• Given instruction: Copy out only the entries from the line containing "The height and width of the screenshot is (852, 1515)." through the last one, with "dropdown" replaced by "drop-down" and nothing else changed.

• Data section:
■ ■ ■ ■ ■
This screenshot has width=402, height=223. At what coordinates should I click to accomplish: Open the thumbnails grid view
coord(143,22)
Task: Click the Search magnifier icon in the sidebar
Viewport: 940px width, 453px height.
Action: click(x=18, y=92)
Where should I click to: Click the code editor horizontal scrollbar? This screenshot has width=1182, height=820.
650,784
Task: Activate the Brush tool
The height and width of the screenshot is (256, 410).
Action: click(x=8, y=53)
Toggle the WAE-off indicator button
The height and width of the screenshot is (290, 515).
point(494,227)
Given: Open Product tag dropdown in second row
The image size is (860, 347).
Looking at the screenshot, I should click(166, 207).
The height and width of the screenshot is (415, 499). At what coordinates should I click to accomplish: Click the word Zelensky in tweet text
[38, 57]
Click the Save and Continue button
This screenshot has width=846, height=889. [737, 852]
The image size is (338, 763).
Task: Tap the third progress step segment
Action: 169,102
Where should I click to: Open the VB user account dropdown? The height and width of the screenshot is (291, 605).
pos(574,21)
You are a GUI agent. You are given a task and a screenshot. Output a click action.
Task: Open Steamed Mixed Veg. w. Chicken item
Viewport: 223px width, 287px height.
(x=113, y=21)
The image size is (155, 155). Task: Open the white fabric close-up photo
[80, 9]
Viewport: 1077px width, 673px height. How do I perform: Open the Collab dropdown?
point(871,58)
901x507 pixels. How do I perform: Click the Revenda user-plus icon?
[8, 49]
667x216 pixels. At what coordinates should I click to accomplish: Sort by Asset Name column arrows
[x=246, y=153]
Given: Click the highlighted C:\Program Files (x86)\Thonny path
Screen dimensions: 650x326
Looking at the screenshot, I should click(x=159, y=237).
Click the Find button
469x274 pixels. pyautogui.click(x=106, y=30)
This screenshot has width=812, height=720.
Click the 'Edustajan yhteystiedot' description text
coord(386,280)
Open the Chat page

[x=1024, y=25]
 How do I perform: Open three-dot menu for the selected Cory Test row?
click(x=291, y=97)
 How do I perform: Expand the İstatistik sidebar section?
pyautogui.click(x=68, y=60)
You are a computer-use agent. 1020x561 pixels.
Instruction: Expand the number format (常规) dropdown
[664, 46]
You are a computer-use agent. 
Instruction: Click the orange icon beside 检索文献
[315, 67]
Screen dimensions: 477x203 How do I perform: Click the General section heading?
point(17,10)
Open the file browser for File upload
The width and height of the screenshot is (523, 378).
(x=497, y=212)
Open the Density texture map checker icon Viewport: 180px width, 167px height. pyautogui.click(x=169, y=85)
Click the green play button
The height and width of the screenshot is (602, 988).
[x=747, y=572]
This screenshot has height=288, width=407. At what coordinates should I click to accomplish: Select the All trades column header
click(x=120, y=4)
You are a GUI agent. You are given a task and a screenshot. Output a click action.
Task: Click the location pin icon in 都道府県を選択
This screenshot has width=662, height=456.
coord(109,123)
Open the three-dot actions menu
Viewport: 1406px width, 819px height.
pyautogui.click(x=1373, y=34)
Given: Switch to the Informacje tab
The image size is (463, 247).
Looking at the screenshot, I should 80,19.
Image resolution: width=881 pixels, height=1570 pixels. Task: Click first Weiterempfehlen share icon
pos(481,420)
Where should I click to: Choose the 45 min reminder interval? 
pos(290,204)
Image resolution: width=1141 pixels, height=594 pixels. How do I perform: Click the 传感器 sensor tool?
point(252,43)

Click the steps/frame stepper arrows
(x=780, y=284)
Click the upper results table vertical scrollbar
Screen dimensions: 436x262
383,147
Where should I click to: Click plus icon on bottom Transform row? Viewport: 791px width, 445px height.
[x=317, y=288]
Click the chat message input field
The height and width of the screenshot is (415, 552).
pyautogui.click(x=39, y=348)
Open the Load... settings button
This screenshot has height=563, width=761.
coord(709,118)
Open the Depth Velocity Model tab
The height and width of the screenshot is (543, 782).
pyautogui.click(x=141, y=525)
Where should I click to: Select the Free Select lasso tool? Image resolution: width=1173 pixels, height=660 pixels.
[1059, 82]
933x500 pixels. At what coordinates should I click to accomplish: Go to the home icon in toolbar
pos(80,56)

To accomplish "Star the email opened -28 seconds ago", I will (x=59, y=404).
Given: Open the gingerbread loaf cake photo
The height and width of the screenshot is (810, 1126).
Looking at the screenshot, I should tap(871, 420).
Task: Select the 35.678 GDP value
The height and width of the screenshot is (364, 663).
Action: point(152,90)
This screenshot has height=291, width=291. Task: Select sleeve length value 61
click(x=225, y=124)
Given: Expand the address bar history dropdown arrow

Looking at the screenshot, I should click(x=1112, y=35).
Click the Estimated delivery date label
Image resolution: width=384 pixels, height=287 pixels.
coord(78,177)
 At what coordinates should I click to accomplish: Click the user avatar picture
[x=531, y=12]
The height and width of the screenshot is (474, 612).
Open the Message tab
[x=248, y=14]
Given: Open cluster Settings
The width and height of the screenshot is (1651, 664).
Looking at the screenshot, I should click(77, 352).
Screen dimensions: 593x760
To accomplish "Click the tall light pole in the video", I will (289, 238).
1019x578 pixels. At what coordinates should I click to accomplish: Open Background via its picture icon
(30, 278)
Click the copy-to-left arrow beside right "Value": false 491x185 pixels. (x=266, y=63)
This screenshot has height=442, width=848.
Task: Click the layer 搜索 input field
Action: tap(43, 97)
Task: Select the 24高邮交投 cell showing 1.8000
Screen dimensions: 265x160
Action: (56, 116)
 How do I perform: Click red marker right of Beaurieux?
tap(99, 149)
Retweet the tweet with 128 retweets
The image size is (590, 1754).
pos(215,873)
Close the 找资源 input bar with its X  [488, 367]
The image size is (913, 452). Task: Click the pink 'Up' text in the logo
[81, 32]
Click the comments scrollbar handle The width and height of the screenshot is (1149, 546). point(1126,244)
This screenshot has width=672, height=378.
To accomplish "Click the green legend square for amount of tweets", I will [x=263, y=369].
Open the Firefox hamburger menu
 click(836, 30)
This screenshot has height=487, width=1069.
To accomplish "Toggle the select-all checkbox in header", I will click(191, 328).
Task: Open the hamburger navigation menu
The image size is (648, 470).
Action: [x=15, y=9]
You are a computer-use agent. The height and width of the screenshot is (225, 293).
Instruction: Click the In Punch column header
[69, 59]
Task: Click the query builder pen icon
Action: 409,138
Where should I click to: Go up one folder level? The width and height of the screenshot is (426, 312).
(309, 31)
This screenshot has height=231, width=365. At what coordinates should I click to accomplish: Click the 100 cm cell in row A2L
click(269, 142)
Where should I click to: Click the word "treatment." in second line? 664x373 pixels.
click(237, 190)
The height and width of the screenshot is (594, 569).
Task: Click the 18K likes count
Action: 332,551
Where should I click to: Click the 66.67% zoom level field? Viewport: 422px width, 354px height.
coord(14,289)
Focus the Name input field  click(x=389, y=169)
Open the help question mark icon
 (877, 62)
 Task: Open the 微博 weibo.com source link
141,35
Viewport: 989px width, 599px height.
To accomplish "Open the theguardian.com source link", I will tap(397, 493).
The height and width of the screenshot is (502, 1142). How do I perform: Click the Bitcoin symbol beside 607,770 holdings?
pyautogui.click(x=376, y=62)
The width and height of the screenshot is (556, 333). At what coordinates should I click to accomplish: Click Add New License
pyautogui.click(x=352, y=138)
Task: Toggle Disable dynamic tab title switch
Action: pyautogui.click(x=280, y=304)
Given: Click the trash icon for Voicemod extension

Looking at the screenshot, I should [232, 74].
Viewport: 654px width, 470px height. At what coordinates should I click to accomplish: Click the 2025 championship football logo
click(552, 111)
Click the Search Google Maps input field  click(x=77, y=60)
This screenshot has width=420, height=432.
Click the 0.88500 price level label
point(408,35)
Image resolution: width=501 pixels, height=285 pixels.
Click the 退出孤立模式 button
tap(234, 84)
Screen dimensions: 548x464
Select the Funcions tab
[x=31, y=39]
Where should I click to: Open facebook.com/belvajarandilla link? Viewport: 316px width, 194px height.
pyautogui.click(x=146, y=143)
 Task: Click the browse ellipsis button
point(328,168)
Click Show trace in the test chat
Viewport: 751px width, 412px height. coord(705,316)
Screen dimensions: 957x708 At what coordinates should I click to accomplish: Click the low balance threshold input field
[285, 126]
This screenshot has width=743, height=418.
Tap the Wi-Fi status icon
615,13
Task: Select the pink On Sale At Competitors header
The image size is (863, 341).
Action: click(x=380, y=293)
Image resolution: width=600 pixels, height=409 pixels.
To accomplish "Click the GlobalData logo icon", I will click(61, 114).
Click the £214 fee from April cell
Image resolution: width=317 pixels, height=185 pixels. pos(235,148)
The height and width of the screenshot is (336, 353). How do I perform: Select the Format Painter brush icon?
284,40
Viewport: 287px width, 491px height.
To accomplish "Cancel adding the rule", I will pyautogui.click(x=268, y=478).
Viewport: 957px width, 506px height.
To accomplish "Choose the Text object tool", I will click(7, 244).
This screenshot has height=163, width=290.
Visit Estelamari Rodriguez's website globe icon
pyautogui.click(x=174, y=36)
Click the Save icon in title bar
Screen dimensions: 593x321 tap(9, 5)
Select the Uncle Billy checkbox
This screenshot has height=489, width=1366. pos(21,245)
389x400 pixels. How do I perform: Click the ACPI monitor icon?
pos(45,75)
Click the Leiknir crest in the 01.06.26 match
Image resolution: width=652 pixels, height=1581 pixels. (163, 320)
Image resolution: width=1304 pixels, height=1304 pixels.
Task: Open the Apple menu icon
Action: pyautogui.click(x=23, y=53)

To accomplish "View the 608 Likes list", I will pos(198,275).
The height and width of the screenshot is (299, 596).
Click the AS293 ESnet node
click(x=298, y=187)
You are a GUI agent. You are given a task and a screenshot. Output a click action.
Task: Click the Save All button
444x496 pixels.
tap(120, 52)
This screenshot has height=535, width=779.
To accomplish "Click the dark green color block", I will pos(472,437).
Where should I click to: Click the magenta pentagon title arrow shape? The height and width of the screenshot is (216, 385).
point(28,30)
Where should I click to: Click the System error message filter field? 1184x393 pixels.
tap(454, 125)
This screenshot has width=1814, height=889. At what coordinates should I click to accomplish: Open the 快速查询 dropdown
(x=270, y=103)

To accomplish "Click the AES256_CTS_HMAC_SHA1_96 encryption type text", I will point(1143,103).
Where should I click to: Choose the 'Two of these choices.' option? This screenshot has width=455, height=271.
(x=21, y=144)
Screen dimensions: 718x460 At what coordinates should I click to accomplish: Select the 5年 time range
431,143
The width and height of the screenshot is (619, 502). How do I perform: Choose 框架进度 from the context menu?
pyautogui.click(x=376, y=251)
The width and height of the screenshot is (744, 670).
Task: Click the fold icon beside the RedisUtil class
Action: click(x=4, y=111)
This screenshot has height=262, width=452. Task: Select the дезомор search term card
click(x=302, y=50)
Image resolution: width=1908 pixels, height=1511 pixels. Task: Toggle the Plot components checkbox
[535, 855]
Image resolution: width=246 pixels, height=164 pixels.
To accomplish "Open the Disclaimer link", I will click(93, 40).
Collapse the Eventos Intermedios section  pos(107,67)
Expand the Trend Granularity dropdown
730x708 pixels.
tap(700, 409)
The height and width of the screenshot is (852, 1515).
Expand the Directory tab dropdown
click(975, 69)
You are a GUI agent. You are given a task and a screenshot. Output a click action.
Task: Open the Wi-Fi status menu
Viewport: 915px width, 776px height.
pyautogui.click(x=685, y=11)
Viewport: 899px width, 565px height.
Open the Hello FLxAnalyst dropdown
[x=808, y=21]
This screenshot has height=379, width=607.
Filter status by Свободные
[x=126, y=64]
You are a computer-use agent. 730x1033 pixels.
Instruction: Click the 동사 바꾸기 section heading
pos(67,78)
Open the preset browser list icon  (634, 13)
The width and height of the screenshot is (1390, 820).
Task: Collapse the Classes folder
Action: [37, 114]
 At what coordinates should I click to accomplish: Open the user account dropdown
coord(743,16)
■ ■ ■ ■ ■
• Answer to the exercise:
The height and width of the screenshot is (852, 1515).
Expand the Directory tab drop-down
click(975, 69)
You are a GUI agent. You are given a task and a screenshot. Output a click action.
Task: Open the Wi-Fi status menu
Viewport: 915px width, 776px height.
pyautogui.click(x=685, y=11)
Viewport: 899px width, 565px height.
Open the Hello FLxAnalyst drop-down
[x=808, y=21]
This screenshot has height=379, width=607.
Filter status by Свободные
[x=126, y=64]
You are a computer-use agent. 730x1033 pixels.
Instruction: Click the 동사 바꾸기 section heading
pos(67,78)
Open the preset browser list icon  (634, 13)
The width and height of the screenshot is (1390, 820).
Task: Collapse the Classes folder
Action: [37, 114]
 At what coordinates should I click to accomplish: Open the user account drop-down
coord(743,16)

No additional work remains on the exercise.